Despite relatively constant growth from the 15th century to the 18th century, the states were vulnerable to constant war internally and externally. By the 18th century, they were economically and politically exhausted. Famines became very common during this period and the Sultans engaged in heavy taxation to fund their wars. Though the vast majority of its inhabitants were Muslim, by the 19th century, they were conquered by a mix of Fulani warriors and Hausa peasantry, citing syncretism and social injustices. By 1808 the Hausa states were finally conquered by Usuman dan Fodio and incorporated into the Hausa-Fulani Sokoto Caliphate.

== Government ==

Fulani pastoralists and foreign Islamic clerics were permitted to control their own administration under the supervision of the sarki (king).

== Culture and society ==
Ideals on social order were based on kinship, and foreign civilians were incorporated into the system by intermarriage, social reclassification, or were granted special privileges. Commerce between the states facilitated a common Hausa language, without mutually unintelligible dialects. Despite the conversion of rulers to Islam, many commoners continued to practice their traditional religion, or syncretised it with Islam, which was considered acceptable up until the Fula jihads in the 19th century. Commoners (talakawa) comprised units of farms operated by two or more families (gandu) which were headed by a legal representative (maigida). The maigida administered the unit and was tasked with reconciling disputes and ritualistic roles in ceremonies. New gandu were set up by a father adding to their son's land, to eventually be recognised as a distinct unit for tax purposes. This ideal patrilineal system was often disrupted by divorce (due to polygynous marriage being common), strong matrilineal bonds, and occupational specialisation. Men had titles corresponding to their occupations outside of farming season. Unmarried adults were considered social outcasts.

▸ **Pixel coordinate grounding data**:
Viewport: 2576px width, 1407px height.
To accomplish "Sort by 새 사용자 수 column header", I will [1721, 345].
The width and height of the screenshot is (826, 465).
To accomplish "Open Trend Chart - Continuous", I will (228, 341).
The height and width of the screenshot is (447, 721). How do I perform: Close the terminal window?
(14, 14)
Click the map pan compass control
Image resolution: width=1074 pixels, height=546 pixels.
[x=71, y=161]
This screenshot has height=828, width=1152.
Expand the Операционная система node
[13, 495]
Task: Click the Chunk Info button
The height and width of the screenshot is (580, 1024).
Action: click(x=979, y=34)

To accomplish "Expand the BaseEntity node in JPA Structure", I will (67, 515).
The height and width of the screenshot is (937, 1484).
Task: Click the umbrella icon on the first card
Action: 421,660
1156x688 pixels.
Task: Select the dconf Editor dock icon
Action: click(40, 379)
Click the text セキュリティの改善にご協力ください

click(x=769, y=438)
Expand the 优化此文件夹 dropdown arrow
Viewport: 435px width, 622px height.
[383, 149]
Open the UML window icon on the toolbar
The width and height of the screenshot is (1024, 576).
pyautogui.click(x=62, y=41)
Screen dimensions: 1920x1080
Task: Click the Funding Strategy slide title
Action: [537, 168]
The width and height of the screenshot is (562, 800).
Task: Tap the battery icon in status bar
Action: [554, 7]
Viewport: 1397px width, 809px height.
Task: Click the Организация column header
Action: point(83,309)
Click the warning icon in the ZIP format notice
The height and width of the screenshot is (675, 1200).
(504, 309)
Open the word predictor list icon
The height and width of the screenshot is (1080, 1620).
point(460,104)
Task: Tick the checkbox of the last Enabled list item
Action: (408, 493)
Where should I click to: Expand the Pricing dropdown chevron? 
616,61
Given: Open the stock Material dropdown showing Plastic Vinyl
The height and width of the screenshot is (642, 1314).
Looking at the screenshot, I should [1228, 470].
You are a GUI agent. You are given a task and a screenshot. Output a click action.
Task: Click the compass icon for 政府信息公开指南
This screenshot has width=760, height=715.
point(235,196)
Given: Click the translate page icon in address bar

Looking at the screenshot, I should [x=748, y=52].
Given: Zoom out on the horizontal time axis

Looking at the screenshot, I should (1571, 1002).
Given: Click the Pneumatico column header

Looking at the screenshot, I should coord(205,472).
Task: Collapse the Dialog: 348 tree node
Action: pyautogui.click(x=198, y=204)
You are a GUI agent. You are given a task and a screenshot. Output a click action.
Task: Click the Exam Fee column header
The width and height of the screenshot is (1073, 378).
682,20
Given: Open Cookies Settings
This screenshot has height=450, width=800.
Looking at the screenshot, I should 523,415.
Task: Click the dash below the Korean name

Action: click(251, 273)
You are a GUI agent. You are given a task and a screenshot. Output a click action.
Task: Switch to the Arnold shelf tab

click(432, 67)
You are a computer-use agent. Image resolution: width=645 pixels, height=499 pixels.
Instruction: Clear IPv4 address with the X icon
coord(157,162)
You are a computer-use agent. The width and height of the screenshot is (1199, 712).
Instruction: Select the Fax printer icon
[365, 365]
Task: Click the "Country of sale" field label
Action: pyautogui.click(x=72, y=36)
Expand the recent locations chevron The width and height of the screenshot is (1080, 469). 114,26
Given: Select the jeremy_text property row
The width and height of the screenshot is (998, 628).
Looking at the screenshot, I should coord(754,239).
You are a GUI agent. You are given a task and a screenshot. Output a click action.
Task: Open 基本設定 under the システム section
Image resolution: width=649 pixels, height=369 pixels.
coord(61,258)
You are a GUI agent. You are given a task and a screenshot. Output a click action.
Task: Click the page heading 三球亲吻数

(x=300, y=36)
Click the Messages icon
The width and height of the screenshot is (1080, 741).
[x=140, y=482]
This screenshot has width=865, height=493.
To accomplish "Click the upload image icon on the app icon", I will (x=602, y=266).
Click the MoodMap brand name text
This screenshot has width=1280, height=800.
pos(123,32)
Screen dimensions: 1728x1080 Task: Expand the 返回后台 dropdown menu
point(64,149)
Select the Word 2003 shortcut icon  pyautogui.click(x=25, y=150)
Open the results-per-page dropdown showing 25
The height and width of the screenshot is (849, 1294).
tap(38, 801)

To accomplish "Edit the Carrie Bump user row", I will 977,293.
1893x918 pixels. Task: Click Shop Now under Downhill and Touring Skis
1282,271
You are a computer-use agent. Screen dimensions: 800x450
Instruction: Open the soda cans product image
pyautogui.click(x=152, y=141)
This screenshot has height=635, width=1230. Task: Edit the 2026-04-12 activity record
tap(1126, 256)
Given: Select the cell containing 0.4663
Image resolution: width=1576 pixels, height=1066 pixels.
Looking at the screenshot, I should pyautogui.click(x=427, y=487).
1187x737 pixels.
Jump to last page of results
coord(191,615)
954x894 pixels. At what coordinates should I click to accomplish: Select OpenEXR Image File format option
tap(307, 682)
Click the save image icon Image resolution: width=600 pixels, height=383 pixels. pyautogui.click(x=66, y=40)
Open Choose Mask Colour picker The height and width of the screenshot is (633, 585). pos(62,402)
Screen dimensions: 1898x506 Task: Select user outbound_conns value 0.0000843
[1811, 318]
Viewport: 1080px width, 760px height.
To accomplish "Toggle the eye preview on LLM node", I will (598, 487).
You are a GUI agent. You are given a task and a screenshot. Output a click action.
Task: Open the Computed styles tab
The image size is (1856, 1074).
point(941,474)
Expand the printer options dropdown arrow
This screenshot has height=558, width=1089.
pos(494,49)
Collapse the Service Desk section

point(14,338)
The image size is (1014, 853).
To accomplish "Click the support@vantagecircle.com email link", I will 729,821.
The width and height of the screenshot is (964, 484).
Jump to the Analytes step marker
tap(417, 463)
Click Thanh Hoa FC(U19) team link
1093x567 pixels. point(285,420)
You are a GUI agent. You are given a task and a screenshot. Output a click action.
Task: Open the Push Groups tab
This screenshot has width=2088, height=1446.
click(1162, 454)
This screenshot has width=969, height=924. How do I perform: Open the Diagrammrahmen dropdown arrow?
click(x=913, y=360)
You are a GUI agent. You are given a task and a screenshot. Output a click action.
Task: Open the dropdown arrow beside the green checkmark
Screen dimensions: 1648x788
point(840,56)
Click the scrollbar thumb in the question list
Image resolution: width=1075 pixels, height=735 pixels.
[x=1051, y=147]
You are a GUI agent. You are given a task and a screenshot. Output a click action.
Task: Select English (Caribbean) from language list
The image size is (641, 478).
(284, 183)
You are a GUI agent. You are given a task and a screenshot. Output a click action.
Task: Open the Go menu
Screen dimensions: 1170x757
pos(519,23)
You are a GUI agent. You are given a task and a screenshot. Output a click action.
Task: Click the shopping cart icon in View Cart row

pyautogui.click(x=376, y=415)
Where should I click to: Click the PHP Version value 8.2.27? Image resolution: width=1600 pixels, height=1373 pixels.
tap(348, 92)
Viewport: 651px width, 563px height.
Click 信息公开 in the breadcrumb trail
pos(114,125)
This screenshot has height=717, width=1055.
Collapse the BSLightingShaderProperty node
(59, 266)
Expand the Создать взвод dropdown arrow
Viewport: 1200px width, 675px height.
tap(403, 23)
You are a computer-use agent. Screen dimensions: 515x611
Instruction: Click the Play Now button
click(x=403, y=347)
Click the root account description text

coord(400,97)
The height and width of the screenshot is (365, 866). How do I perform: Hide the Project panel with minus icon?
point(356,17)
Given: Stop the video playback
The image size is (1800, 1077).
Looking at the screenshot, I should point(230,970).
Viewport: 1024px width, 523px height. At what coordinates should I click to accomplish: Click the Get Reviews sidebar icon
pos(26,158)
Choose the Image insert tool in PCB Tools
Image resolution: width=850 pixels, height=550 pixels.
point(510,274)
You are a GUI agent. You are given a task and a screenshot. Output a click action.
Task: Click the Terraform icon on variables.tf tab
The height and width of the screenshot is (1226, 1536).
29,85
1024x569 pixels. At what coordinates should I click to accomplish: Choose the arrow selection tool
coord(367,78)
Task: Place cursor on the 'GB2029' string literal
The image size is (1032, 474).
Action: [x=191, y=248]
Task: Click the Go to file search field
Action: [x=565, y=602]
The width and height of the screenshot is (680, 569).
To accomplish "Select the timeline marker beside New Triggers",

▸ **WORK REQUEST**:
Copy the passage on the Hausa states word for word from "Despite relatively constant" to "the sarki (king).".

▸ **SOLUTION**:
Despite relatively constant growth from the 15th century to the 18th century, the states were vulnerable to constant war internally and externally. By the 18th century, they were economically and politically exhausted. Famines became very common during this period and the Sultans engaged in heavy taxation to fund their wars. Though the vast majority of its inhabitants were Muslim, by the 19th century, they were conquered by a mix of Fulani warriors and Hausa peasantry, citing syncretism and social injustices. By 1808 the Hausa states were finally conquered by Usuman dan Fodio and incorporated into the Hausa-Fulani Sokoto Caliphate.

== Government ==

Fulani pastoralists and foreign Islamic clerics were permitted to control their own administration under the supervision of the sarki (king).